Merz umgarnt die Grünen
Die Debatte im Bundestag zur Verfassungsänderung und den Sondervermögen war hitzig. In der Diskussion hat Friedrich Merz (CDU) den Grünen ein Angebot gemacht. Zugleich haben die Grünen ihre strikte Ablehnung entschärft. Das deutet darauf hin, dass sich ein Kompromiss abzeichnet.
Die Grünen haben Friedrich Merz (CDU) in der Bundestagsdebatte heute signalisiert, unter welchen Bedingungen sie der umstrittenen Grundgesetzänderung zustimmen. Sie wollen dem zwischen Union und SPD ausgehandelten Vorschlag für die beiden Sondervermögen nicht das Ja-Wort geben. Ihr Gegenvorschlag ist für die Union aber kein ganz großer Schritt.
Grüne wollen Sondervermögen trennen
Die Grünen wollen die Abstimmung über die beiden Sondervermögen trennen. Die Partei erkenne die "Notwendigkeit steigender Verteidigungsausgaben" an. Angesichts der globalen Weltlage sei auch akzeptabel, dass der abgewählte Bundestag als Novum noch eine Verfassungsänderung dafür beschließen soll.
Eine Verknüpfung mit dem Sondervermögen für Infrastruktur sei nicht zwingend. Für dieses Sondervermögen bestehe keine Notlage. Darüber könne auch nach dem Zusammentreten des neuen Bundestags am 25. März verhandelt werden. Zudem sei verbindlich zu klären, dass aus dem Milliarden-Schuldentopf ausschließlich "zusätzliche" Investitionen finanziert werden. Selbstverständlich fordern die Grünen mehr Investitionen für Klimaschutz.
Merz schwenkt auf Kuschel-Kurs ein
Die Linien für eine Zustimmung der Grünen sind damit vorgezeichnet, der Preis in den Raum gestellt. Einerseits fordern die Grünen, dass Rüstungsausgaben erst ab 1,5% des BIP aus dem Sondervermögen bezahlt werden (Union/SPD 1%). Auch die Forderung der Grünen liegt damit aber unter den 2% des BIP, die bisher aus dem normalen Haushalt gestemmt wurden. Die Partei würde daher eine Vergrößerung der finanziellen Beinfreiheit zustimmen. Merz hörte die Signale. Zudem hat er die Öko-Partei in der Debatte umworben und einen Anteil "von 50 Mrd. Euro für Klimaschutz" zugesagt.
Politisch tun Union und SPD derzeit alles dafür, die Grünen als notwendige Fraktion für die Verfassungsänderung zu motivieren. Die nächsten Tagen werden zeigen, ob es den Grünen nur darum ging, Geld für ihre Klientel heraus zu handeln. In der Bundestagsdebatte hatte es für uns den Anschein, dass die Grünen nur über den Preis für ihre Zustimmung verhandelt haben. Ein grundsätzliches Nein, wie von den Linken, sehen wir bei den Grünen nicht.

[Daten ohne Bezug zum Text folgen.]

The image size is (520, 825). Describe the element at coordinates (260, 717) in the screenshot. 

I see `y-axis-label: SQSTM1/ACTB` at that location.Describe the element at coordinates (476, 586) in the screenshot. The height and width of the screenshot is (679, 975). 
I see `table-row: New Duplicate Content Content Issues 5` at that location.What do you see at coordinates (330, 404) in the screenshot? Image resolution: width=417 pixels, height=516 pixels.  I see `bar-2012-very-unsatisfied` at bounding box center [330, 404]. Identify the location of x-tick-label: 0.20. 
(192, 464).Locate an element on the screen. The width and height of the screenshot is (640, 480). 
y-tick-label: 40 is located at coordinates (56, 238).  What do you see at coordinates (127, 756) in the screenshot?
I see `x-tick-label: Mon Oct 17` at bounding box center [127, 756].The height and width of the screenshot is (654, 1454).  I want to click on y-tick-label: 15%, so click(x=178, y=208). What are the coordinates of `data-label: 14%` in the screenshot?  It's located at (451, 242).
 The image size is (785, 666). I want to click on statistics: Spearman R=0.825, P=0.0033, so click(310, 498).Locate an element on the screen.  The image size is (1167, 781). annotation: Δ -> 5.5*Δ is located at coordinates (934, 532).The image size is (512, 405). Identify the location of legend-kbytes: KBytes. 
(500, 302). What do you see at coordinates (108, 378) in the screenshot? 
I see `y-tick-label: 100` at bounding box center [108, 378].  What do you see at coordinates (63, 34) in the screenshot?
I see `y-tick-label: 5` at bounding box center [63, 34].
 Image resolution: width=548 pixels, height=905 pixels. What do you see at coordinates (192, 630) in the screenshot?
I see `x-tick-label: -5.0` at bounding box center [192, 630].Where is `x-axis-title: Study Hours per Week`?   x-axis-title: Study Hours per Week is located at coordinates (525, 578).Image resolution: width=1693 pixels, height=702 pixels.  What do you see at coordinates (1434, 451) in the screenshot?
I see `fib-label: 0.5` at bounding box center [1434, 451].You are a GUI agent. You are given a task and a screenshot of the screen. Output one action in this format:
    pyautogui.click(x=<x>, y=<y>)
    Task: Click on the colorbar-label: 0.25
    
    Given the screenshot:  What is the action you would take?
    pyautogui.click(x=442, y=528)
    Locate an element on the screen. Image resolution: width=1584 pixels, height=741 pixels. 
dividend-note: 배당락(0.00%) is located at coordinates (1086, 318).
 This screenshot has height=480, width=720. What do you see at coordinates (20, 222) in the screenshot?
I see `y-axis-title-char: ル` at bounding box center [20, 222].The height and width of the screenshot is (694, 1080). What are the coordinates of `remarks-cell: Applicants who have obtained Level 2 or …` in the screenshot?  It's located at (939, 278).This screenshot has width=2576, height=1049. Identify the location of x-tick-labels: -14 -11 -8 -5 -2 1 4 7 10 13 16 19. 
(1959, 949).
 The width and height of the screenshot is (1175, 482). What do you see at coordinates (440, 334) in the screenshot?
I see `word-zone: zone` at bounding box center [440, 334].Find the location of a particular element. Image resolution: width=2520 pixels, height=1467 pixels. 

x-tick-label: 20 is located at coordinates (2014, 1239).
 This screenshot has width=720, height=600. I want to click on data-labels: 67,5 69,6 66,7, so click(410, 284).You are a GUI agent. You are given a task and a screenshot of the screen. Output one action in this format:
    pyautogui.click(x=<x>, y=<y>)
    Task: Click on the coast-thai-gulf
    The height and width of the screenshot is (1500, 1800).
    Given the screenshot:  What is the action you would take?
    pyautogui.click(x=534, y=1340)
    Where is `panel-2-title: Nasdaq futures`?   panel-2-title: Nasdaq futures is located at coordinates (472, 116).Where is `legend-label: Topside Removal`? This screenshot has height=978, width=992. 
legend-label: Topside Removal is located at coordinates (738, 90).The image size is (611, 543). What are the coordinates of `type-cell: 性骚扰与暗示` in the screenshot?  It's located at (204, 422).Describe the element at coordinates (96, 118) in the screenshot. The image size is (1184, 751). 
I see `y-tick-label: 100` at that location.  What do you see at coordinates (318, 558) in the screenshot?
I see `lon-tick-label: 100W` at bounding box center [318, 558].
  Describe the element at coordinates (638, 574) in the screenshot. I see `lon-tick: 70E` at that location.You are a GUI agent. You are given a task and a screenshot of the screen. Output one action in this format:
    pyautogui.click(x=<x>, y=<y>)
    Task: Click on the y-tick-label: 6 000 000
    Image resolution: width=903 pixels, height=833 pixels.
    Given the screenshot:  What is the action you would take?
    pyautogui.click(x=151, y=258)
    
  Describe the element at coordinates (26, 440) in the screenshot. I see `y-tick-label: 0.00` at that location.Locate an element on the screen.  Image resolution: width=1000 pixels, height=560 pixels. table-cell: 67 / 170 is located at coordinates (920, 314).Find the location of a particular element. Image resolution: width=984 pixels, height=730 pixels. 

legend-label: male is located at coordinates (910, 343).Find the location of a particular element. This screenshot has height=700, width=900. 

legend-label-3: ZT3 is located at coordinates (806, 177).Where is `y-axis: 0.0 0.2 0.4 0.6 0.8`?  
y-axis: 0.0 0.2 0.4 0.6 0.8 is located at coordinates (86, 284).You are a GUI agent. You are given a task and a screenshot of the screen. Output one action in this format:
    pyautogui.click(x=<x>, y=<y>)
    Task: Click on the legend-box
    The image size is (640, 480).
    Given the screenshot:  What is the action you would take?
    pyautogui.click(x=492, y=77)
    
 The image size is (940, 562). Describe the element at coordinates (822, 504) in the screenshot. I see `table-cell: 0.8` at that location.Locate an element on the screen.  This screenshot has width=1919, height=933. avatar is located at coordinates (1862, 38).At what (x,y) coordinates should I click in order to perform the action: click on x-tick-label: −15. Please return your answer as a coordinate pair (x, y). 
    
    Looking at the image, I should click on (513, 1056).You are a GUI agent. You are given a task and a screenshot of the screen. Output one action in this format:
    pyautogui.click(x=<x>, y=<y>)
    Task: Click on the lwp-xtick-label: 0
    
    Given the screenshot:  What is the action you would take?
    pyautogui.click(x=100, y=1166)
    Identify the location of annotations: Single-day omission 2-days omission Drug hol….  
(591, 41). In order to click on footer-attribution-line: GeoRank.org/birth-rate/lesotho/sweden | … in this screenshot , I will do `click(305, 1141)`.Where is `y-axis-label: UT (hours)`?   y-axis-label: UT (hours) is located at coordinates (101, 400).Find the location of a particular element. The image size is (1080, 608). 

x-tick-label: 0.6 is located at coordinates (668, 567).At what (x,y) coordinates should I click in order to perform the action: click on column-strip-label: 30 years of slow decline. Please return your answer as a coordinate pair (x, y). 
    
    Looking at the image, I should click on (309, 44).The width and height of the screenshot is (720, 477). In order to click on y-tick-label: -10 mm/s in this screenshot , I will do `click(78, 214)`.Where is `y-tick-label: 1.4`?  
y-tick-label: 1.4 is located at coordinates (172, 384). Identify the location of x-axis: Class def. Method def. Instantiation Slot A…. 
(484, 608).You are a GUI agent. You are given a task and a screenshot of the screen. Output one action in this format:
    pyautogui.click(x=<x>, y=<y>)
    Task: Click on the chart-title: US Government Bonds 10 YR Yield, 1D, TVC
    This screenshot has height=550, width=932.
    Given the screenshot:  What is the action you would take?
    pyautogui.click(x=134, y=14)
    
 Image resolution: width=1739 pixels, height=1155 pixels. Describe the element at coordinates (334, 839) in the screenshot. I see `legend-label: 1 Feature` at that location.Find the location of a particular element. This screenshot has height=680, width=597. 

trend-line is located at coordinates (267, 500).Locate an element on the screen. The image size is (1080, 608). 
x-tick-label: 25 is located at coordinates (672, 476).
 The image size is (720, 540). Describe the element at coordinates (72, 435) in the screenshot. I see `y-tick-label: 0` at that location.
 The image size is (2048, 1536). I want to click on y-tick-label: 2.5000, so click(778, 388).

Merz kann sich 25 Abweichler leisten
Politisch ist es dennoch ein Vabanque-Spiel für Merz. Er braucht für eine Zweidrittel-Mehrheit mindestens 491 von 736 Stimmen. CDU/CSU und SPD haben 398 Stimmen. Merz braucht für eine Grundgesetzänderung noch mindestens 93 zusätzliche Stimmen. Die Grünen haben 118 Abgeordnete. Merz kann sich also maximal 25 Abweichler aus den drei Parteien leisten.
Stoppt Karlsruhe die Verfassungsänderung?
Juristisch könnten Union und SPD noch über das Bundesverfassungsgericht (BVerfG) stolpern. Dem liegen mehrere Anträge vor, die Verfassungsänderung zu stoppen. Einerseits wird in denen verfahrenstechnisch argumentiert. Demnach sei schon die Einberufung der Sondersitzungen fehlerhaft gewesen, weil Fraktionen und nicht Abgeordnete (persönlich) einberufen hätten. Andere Argumente zielen darauf ab, dass die Abgeordneten nicht genug Zeit hätten, sich mit den Gesetzesänderungen vertraut zu machen. Daneben wird argumentiert, dass der abgewählte Bundestag keine derart weitreichenden Entscheidungen mehr treffen solle. Das BVerfG wird noch vor dem 18. März entscheiden. Das hat Karlsruhe auf Anfrage von FUCHSBRIEFE bestätigt.
Fazit: Union und SPD wollen die Schuldenbremse mit allen Mitteln lockern. Werden die beiden voraussichtlich künftigen Koalitionspartner nicht vom BVerfG gestoppt, halten wir es für sehr wahrscheinlich, sie die Grünen mit einem Kompromiss zur Zustimmung bewegen werden.